“The stock market is likely to double during the next 10 years and then double again in the 10 years after that, as the economy resumes its historical expansion path, says Ron Baron, CEO of Baron Capital.
“The most important thing to think about right now is that growth of our economy is increasing,” he tells CNBC. “Housing is doing great. Cars are doing great. Energy costs are low. Interest costs are low. Credit is widely available. Deficits are falling.”
The economy grew 3.2 percent in the fourth quarter, although that number is expected to be revised downward.
As for the stock market, “stock prices are valued at the median level they have been for 50 or 100 years, . . . or 15 1/2 times [earnings],” Baron notes. “It doesn’t feel expensive to me with the economy improving the way it is.”
Nominal economic growth, not adjusted for inflation, has averaged 6.6 percent a year since 1960, he adds. And he sees the stock market matching the economy’s growth — “almost 7 percent a year, for a very long period of time, 10 or 20 years.”

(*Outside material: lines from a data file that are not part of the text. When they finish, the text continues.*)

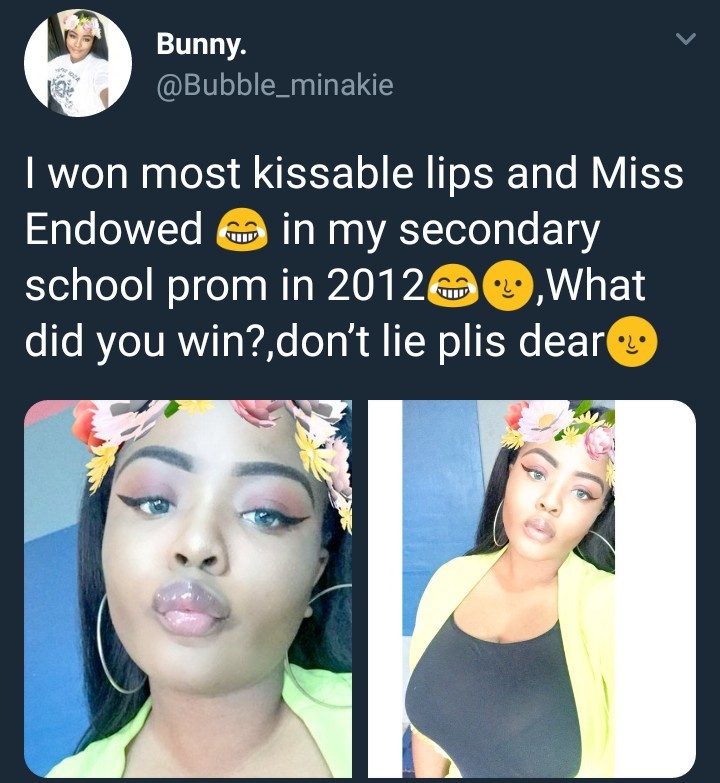Click the laughing emoji after Endowed
This screenshot has width=720, height=783.
click(242, 228)
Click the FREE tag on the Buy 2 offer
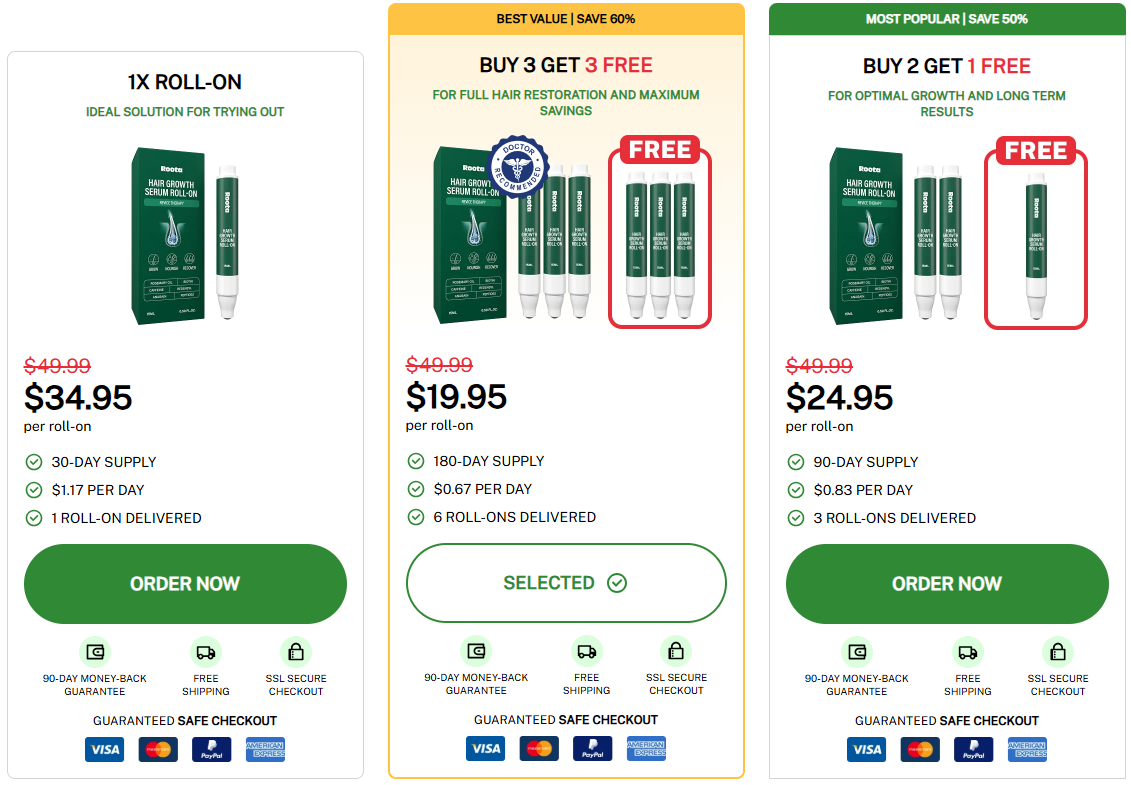 tap(1035, 150)

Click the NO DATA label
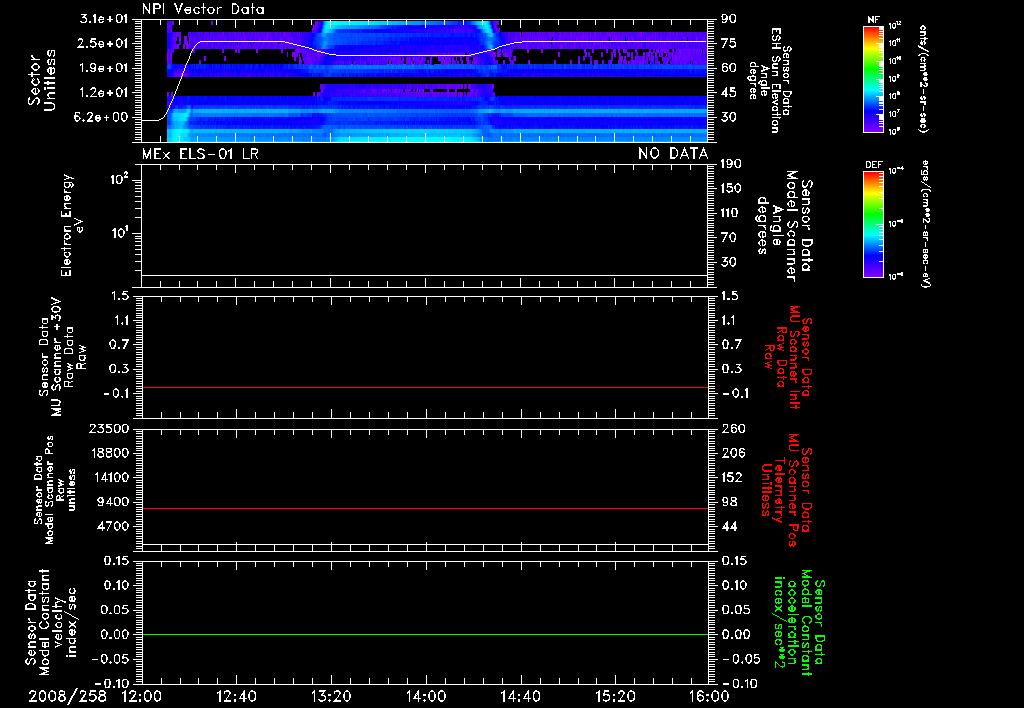coord(673,154)
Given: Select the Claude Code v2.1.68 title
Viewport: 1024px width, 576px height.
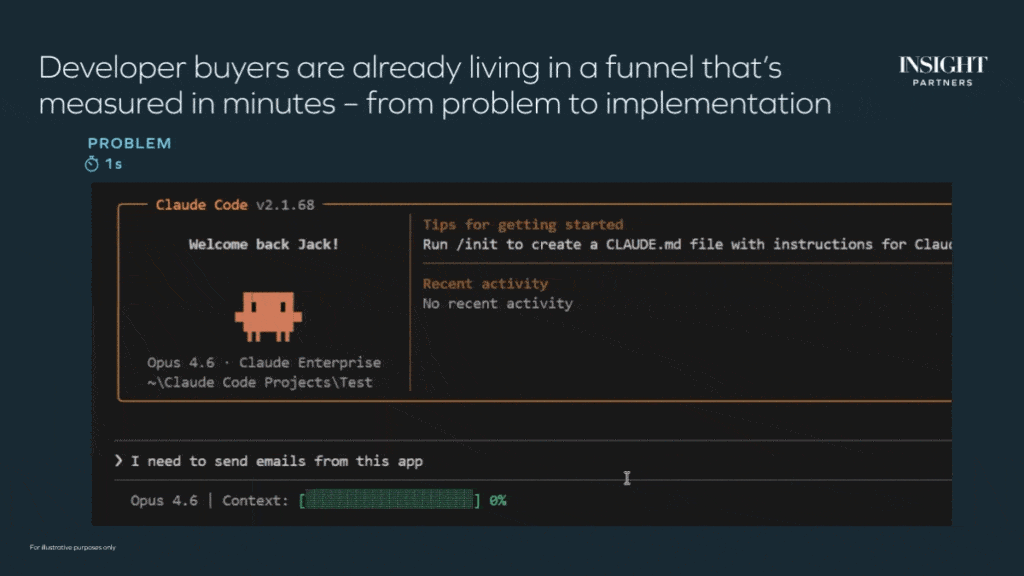Looking at the screenshot, I should tap(235, 205).
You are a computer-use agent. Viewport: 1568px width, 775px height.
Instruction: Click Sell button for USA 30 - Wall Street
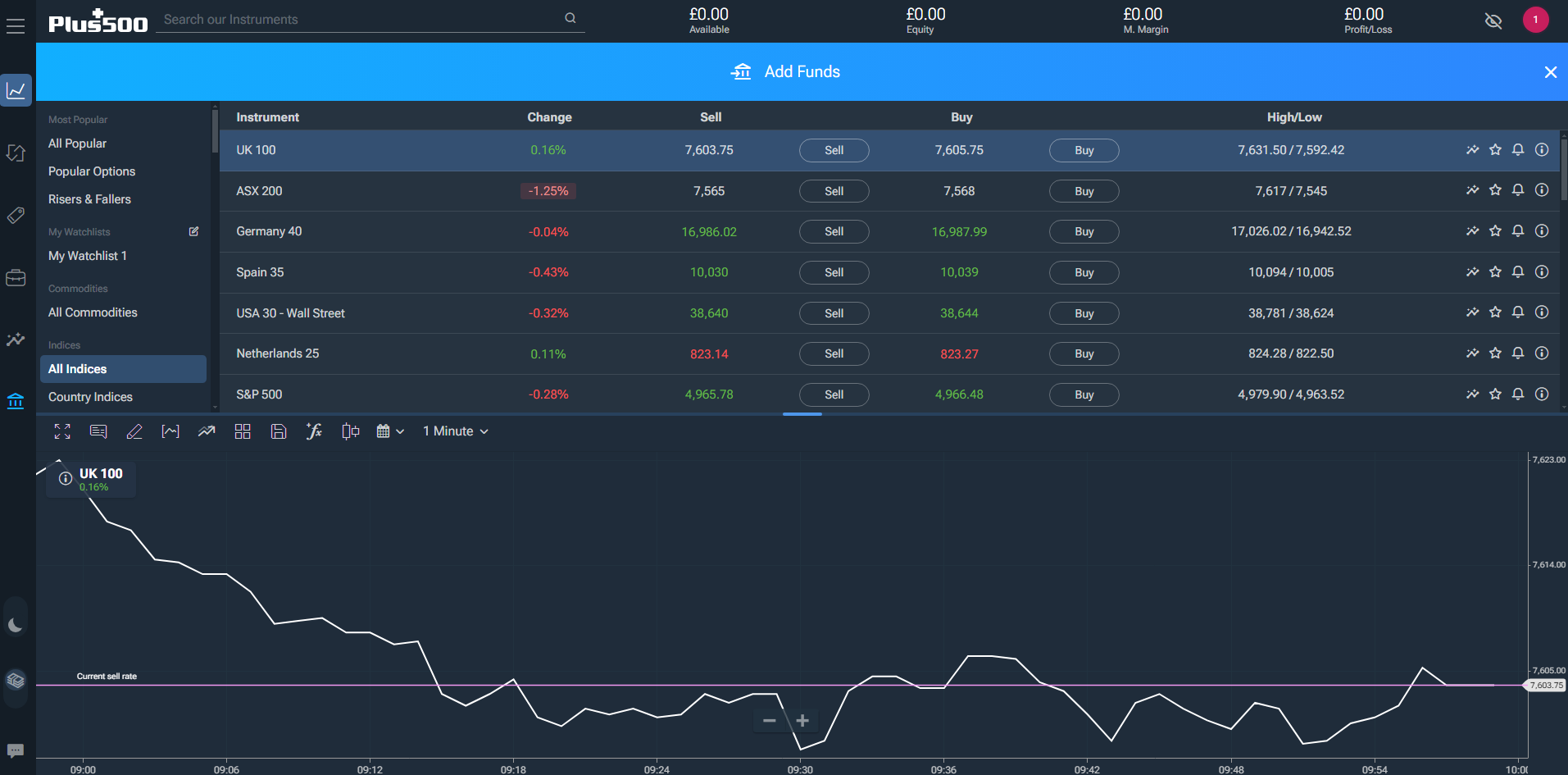834,313
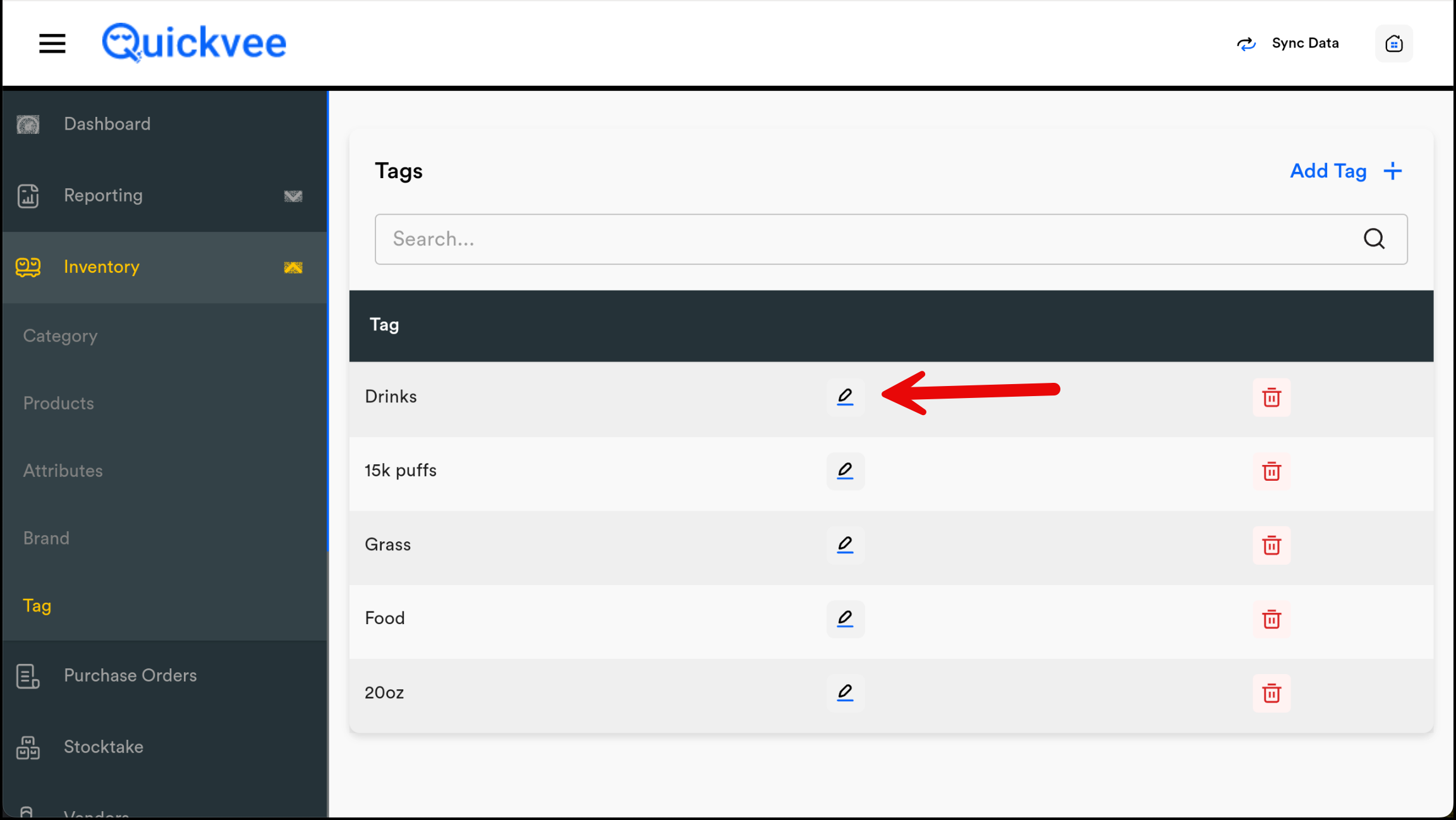The image size is (1456, 820).
Task: Expand the Reporting menu arrow
Action: click(293, 196)
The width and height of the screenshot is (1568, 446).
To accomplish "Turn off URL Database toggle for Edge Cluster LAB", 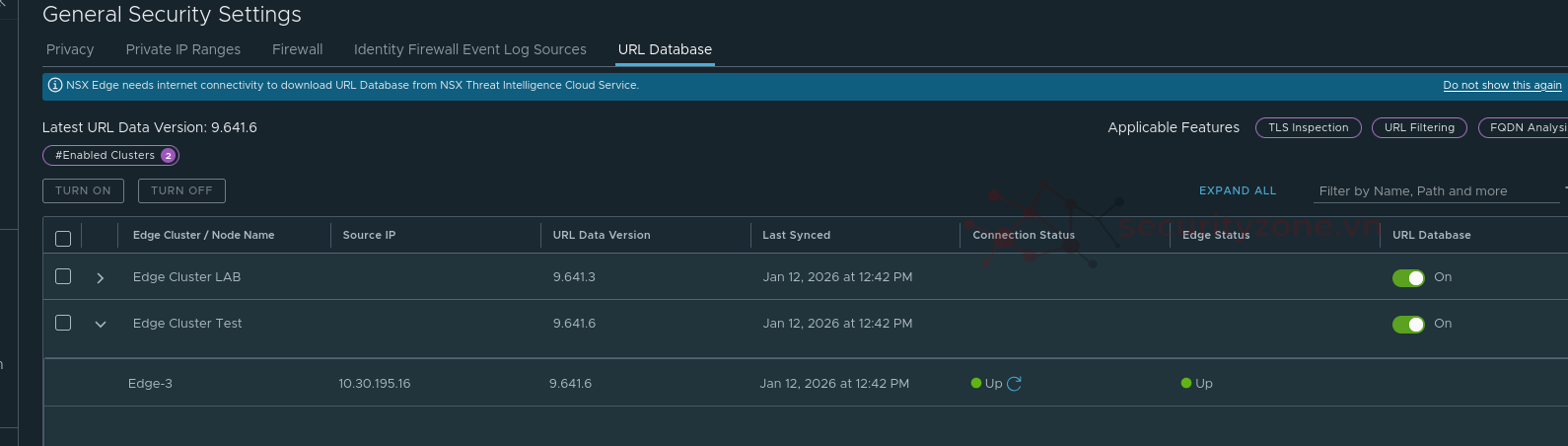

A 7 percent annual gain means the market would double in 10 years and then again in 20 years. “So that means 30,000 for the market [Dow Jones Industrial Average] 10 years from now and 60,000 in 20 years,” Baron explains.
“It might sound like a huge number, but that’s what compounding is. It makes small numbers get to be real big. In 1982, the market was 880. And now it’s 16,000.